Один из стражников подскочил с ведром и выплеснул волу в лицо Орнольфу. Ярл открыл глаза. Орм присел рядом с ним на корточки, схватился за длинные, рыжие с проседью волосы.
— Вы — часть норвежского флота? Флота Олафа Белого? — спросил Орм.
Он задавал этот вопрос так часто, что Магнус сбился со счета. Его уже тошнило от этого вопроса. Орнольфу же, по всей видимости, также надоело отвечать «нет».
— Да, мы часть флота Олафа! Из тысячи драккаров! Мы вас свяжем, сукины дети, и будем трахать, пока не сдохнете! — Голосу старика был поразительно сильным для избитого до полусмерти человека.
Орм отпустил прядь его волос, и Орнольф ударился головой о пол. Магнус скрестил руки на груди и мысленно восхитился стариком. Тот отрицал, что они были частью какого бы то ни было флота, и в этом Магнус ему верил. Орм, скорее всего, тоже, но он слишком боялся мести норвежцев, чтобы теперь отступиться. И к тому же он очень любил подобным образом допрашивать людей.
Орм пнул Орнольфа в живот, и тот снова застонал.
— Тором клянусь, если не скажешь правду, я вспорю тебе брюхо и сожгу у столба за пиратство и налет на датский корабль!
Магнус знал, что это не пустая угроза. Он видел, как Орм казнил многих, и наверняка он сделает то же с Орнольфом. Но на — кажут его не за ограбление датского купца. До купца никому не было дела. Нужно было заставить Орнольфа или его людей признать, что они являются частью норвежского флота, либо, если не выйдет, убедиться, что они таковой частью не станут.
Магнус был по-своему заинтересован в этом допросе. Корона Трех Королевств… Орм не догадывался, что эти норвежцы могли обнаружить куррах, которого не встретил Магнус, зато Магнус это понял, и неудачная оговорка Орнольфа лишь подтвердила его подозрения.
Ранним утром, когда Асбьерн еще спал, а Орм был занят другими делами, Магнус тщательно обыскал драккар. Под предлогом поиска доказательств предательства он и его люди едва не разобрали корабль по бревнам. Подняли каждую доску палубы, заглянули в каждый темный угол. Они нашли игральные кости, несколько монет и маленькую статуэтку Тора, которая завалилась за ахтердек. Но короны они не обнаружили.
Орм вновь присел, всматриваясь в окровавленного Орнольфа, затем выпрямился.
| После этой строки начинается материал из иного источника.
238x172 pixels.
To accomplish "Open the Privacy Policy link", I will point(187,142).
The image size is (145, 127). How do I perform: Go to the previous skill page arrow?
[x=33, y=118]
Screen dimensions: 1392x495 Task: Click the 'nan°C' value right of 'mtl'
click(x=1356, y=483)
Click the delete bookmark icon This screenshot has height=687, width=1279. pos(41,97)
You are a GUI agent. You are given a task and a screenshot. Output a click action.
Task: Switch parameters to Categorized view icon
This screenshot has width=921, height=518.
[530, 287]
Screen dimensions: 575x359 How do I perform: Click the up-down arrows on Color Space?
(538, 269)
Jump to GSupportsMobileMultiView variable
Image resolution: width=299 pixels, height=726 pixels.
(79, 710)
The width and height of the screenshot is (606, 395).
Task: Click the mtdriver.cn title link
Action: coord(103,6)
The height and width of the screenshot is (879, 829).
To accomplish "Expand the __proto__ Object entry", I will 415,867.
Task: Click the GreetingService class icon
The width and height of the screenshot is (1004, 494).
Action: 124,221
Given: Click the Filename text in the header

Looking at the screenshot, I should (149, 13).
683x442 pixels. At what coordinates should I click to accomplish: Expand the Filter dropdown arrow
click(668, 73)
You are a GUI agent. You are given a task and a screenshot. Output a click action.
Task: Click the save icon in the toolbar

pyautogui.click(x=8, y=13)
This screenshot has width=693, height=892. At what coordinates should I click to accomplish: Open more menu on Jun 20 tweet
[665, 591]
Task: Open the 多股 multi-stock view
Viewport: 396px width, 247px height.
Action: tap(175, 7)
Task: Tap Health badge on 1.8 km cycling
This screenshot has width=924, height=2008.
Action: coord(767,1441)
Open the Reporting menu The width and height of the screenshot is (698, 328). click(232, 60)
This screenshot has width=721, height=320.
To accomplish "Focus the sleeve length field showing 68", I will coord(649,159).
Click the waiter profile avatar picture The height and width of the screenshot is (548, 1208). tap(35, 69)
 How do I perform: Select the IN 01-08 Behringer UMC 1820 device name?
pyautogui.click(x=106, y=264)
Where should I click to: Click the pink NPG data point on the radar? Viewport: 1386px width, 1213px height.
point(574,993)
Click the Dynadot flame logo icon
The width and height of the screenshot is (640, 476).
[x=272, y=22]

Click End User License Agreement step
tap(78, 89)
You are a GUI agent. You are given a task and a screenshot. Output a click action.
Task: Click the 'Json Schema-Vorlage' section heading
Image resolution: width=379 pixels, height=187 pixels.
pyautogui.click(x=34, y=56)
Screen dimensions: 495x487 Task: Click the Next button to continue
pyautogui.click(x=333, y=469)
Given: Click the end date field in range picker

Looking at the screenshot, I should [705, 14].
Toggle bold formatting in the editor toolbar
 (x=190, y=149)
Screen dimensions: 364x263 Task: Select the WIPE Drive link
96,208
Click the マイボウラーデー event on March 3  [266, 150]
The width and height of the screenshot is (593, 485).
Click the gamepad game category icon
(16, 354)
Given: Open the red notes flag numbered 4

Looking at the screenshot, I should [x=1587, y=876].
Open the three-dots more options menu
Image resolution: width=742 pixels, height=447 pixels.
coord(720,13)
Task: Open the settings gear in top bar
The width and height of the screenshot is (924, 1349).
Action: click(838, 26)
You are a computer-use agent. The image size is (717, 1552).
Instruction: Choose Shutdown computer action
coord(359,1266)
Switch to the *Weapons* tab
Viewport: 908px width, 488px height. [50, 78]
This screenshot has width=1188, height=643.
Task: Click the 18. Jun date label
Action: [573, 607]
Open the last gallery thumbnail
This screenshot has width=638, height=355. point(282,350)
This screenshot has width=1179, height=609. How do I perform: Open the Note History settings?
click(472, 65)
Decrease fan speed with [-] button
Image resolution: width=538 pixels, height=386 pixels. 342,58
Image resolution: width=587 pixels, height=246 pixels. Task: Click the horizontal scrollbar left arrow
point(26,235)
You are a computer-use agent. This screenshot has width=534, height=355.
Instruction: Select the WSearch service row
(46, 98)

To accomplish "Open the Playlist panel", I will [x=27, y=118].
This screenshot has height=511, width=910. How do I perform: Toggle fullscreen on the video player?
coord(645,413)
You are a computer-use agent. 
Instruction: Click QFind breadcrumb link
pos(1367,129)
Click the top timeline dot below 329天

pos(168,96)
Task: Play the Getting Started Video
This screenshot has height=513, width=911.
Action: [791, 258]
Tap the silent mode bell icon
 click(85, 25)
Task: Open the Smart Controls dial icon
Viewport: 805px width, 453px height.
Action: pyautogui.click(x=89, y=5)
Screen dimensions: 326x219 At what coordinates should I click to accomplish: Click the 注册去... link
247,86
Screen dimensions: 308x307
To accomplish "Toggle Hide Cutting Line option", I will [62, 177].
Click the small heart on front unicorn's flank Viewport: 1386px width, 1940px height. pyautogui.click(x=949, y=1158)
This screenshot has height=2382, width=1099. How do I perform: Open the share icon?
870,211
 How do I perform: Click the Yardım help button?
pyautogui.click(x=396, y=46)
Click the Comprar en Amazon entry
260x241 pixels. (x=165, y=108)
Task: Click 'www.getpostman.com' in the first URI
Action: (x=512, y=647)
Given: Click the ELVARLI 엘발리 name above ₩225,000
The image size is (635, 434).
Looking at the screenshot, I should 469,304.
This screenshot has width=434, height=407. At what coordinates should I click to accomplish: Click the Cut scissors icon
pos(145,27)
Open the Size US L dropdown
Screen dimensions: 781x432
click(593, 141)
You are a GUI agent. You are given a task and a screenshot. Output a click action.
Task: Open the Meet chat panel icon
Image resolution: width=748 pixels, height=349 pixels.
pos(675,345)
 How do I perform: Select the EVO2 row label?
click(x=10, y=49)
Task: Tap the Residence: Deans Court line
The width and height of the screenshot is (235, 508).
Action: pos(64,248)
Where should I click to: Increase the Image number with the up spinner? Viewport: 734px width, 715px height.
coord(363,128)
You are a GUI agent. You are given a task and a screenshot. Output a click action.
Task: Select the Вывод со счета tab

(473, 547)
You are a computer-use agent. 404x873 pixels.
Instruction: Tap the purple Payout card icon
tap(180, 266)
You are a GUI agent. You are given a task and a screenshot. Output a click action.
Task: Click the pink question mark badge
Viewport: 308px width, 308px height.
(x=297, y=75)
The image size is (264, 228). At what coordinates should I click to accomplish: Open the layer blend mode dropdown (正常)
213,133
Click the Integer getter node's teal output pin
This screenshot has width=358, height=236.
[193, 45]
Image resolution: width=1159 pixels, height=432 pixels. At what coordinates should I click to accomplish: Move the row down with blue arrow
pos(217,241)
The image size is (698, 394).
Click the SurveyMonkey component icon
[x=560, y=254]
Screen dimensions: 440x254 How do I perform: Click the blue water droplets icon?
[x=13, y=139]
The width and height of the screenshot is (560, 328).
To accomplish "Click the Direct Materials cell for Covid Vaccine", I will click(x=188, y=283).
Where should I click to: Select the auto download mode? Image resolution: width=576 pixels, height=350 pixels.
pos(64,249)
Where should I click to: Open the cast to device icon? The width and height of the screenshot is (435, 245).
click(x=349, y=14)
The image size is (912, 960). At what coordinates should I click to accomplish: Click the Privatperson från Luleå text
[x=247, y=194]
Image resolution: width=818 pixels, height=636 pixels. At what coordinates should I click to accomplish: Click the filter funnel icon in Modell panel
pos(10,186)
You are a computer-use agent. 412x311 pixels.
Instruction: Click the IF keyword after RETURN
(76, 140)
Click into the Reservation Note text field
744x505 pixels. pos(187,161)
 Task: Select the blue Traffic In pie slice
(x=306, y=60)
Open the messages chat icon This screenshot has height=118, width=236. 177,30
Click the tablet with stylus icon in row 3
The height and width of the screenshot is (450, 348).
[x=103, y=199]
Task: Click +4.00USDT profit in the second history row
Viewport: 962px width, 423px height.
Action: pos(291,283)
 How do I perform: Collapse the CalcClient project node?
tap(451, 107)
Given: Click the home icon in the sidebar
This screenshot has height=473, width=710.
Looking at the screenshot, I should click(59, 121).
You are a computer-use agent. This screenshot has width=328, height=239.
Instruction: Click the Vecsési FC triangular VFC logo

— Этот бесполезен. От него мы ничего не добьемся.
— Оставь его мне, — сказал Магнус. — Я дам ему немного отдохнуть и попытаюсь снова.
Орм перевел взгляд с Орнольфа на Магнуса. Магнус знал, что Орм повсюду видит предательство, что, впрочем, его не удивляло. Он действительно был окружен предателями.
— Что еще ты надеешься из него вытянуть?
Магнус пожал плечами.
— Узнаю, когда вытяну.
Орм колебался, его откровенное недоверие к Магнусу боролось с желанием получить хоть какие-то достоверные сведения от толстого ярла.
— Хорошо, — сказал Орм наконец. — Дай мне знать, скажет ли эта свинья что-нибудь интересное.
С этими словами он быстро вышел из комнаты.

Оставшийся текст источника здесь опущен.